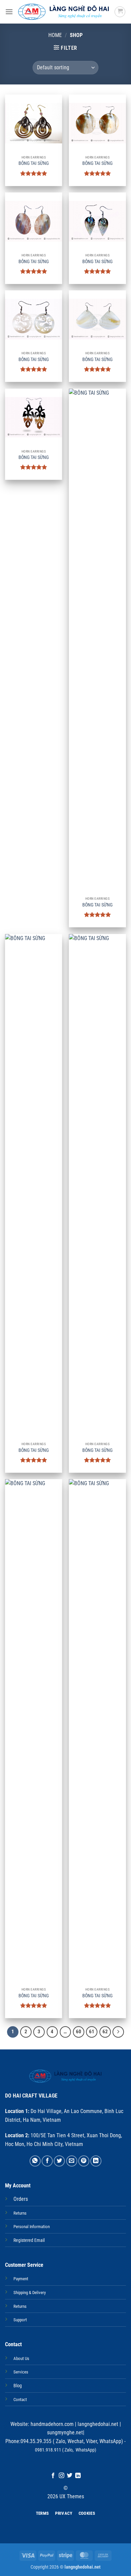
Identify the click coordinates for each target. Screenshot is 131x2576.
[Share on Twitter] (59, 2161)
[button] (9, 11)
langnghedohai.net (98, 2424)
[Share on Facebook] (47, 2161)
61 (91, 2032)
________________________________________
Where pictures appear in the records, leave them out; output everything else exactly.

Identify the click coordinates for each target. Screenshot is 131x2576.
[Share on Twitter] (59, 2161)
[button] (9, 11)
langnghedohai.net (98, 2424)
[Share on Facebook] (47, 2161)
61 (91, 2032)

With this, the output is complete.